Multi-Stakeholder Initiativen
Die Ausarbeitung und Einführung von Sozialstandards durch Verhaltenskodizes in bestimmten Branchen oder Sektoren erfordert einen intensiven Dialog mit allen Beteiligten. Dazu gehören Unternehmer, Gewerkschaftsvertreter, Wirtschaftsverbände, Regierungsstellen und Nichtregierungsorganisationen. Nur, wenn während des Aushandlungsprozesses alle Beteiligten als gleichberechtigte Partner verhandeln und der gesamte Prozess fair und transparent gestaltet ist, werden die ausgehandelten Standards von allen als verbindlich betrachtet und eingehalten werden. Initiativen, die sich aus diesen unterschiedlichen Interessensgruppen zusammensetzen, werden als Multi-Stakeholder Initiativen bezeichnet.
Wir initiieren Multi-Stakeholder-Prozesse, so. z.B. den Runden Tisch Verhaltenskodizes in Deutschland und nationale Runde Tische in elf Entwicklungs- und Transformationsländern.
Kooperationen mit der Privatwirtschaft
Die Wirtschaft spielt eine Schlüsselrolle bei der Einhaltung von Sozialstandards in den Entwicklungs- und Schwellenländern. Daher fördern wir die Kooperation zwischen dem Staat und der Privatwirtschaft (Public Private Partnership, PPP-Projekte). In diesem Rahmen unterstützen wir deutsche Unternehmen bei der Feststellung der Defizite in ihren Produktionsstätten sowie bei der Umsetzung der Verbesserungspläne.
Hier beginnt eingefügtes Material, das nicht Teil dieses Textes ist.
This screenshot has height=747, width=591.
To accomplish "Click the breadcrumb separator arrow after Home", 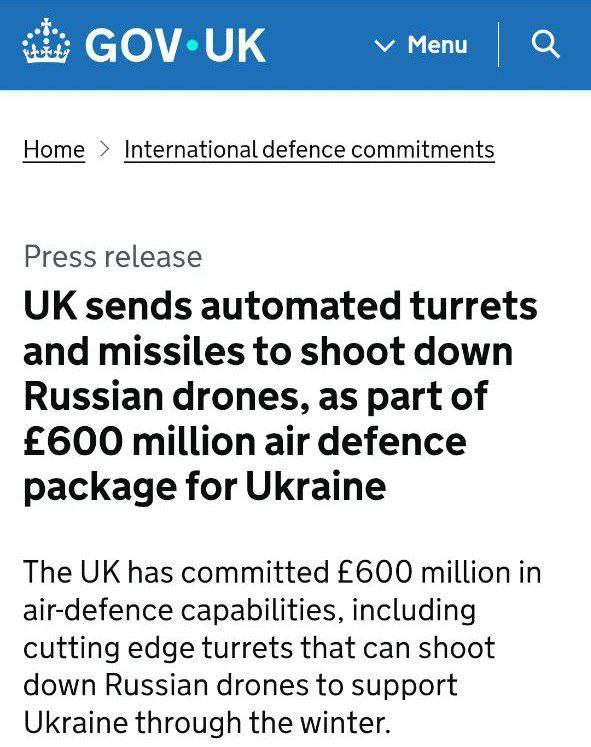I will coord(104,149).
Wir arbeiten z.B. mit der Außenhandelsvereinigung des Deutschen Einzelhandels (AVE) und mit Volkswagen (VW) und der Internationalen Arbeitsorganisation (ILO) in solchen PPP-Projekten.
Capacity Building
Wir fördern Trainingsmaßnahmen für:
- kleinere und mittlere Unternehmen in Entwicklungsländern zum Thema „Profitable Social Management“
- Arbeiterinnen in der Schnittblumenproduktion, in der sie über ihre Rechte als Arbeitnehmerinnen sowie über umweltverträgliche Blumenproduktion informiert werden
- Arbeitnehmer und Management in Zulieferbetrieben der Schuh-, Textil- und Sportbekleidungsindustrie, in denen beide Seiten die Fähigkeit erlernen miteinander in den Dialog zu treten und Sozialstandards zu thematisieren.
Fairer Handel
Der Faire Handel setzt sich bereits seit vielen Jahren für existenzsichernde Erzeugerpreise, direkte und verlässliche Handelspartnerschaften und menschenwürdige Arbeitbedingungen, vor allem in der Landwirtschaft ein. In Zusammenarbeit mit nationalen und internationalen Fairhandelsorganisationen fördern wir die Erweiterung der Produktpalette und Steigerung der Marktanteile für fair gehandelte Produkte. Weiterhin unterstützen wir die Gründung des „Forum Fairer Handel“, der die Aktivitäten des Fairen Handels in Deutschland koordiniert.